Elizabeth Leach Gallery
Mark R. Smith: Vestibules and Portals, Laminates and Veneers
November 1–December 29
There’s something incredibly tactile about Mark R. Smith’s paintings, which combine printed fabrics and fleece blankets from the Goodwill Bins with acrylic paint and silhouettes of humans and human-made objects, playing with the physicality of each. In the Domestics series, the most simply geometric of the works in this show, he creates concentric ellipses out of various striped fabrics, their textured surfaces contrasting the exact borders between them, and their various stripes battling it out for the eye’s attention, creating an almost psychedelic, fabric-based, lo-fi optical illusion. In the In the Course of Forming an Aggregate View series, he paints a solid color over a printed fleece blanket, leaving the original print showing only through a cluster of silhouettes of similar objects, like medieval weapons or statues, in the top left corner. The results feel like flags that combine a strange mix of cultural significance and clip art, making beauty from tacky valueless blankets.

Elizabeth Leach Gallery
MK Guth: Best Wishes
October 4–November 24
MK Guth’s Best Wishes is the result of a 20-day interactive performance she did in the opulent Cosmopolitan hotel in Vegas, where she sat in a fishbowl of a room and invited passers bye to write down their wishes and dreams on pieces of ribbon that were then braided into her hair, along with 600 feet of fake hair, until she had two, 300-foot braids that weighed nearly 200 pounds. Reversing the Rapunzel myth, she relieved others of their burdens by taking on their desires. The exhibition includes a series of photos taken on the final day, where her hair spills out over the bar seats surrounding her, trails after her as she walks down a deserted highway, or pools around her in an anonymous hotel room. While her braids are built from the collection of others’ hopes, the photos are alienating and lonely, her back always too us, like the enormous baggage of others has isolated her from the world. Also on view: the 200 pounds of hair hanging in a knotted and knit installation.

Froelick Gallery
Stephen O’Donnell: La Vue à travers
Kevin Kadar: Repose
Ronna Neuenschwander: Breaking the Mold
October 30–December 15
Fascinated by the historicized portrait, self-taught painter O’Donnell casts himself back in time, and sometimes across gender, for his ferociously witty self-portraits, decking himself in ostentatious gowns, bespoke uniforms, and rococo hairdos. His work won a prestigious national award last year from Artists Wanted. Kadar’s figures, on the other hand, rarely wear clothing, existing brightly lit in timeless but apocalyptic landscapes, and Neuenschwander’s sculptures blend African and American elements using ceramics and found objects.

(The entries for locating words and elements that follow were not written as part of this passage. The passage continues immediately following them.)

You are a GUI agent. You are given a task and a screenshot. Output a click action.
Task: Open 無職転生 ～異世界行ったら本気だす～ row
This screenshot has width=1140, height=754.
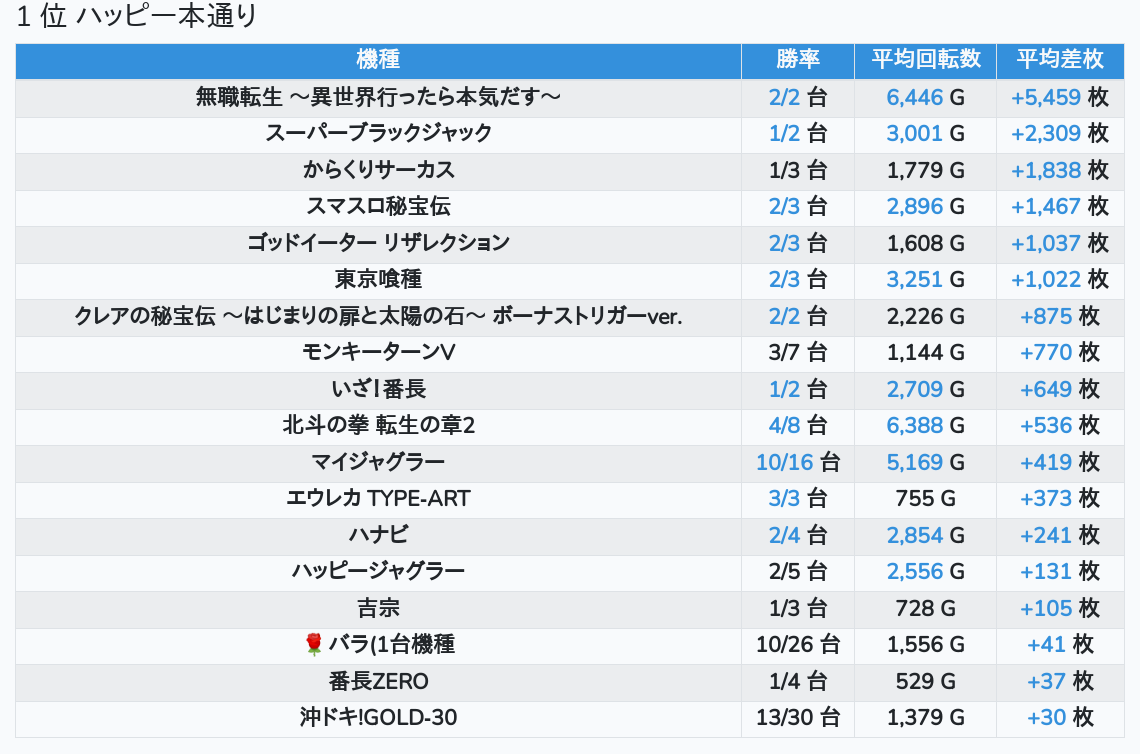(x=378, y=97)
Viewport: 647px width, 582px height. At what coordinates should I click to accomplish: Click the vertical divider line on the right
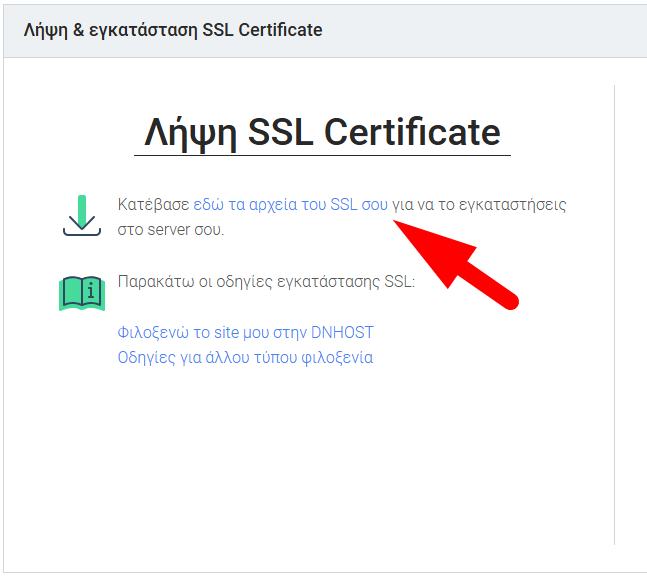[x=614, y=315]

Annie Meyer Artwork Gallery
Shawn Demarest: You are Here
Hayley Barker: The Prismatic Sun
November 1–30
In the transient urban landscapes she paints, Portland artist Shawn Demarest seeks to capture those evanescent moments when we stop, if only briefly, to recognize that where we are is beautiful—even in gray, rain, or sleet. For an interview we did with the artist and slideshow of her work, click here.

Reading Frenzy
Winter is Coming: A Game of Thrones Fan Art Show
November 1–30
Eighteen local artists contribute works inspired by the HBO series Game of Thrones (and, of course, the series of books that form their basis). We have to admit, we have no idea what to expect from this exhibition, but with like 100 years before the premiere of season three, we need a Westeros fix. Winter is coming, and you'll find us at this opening to ward off the White Walkers!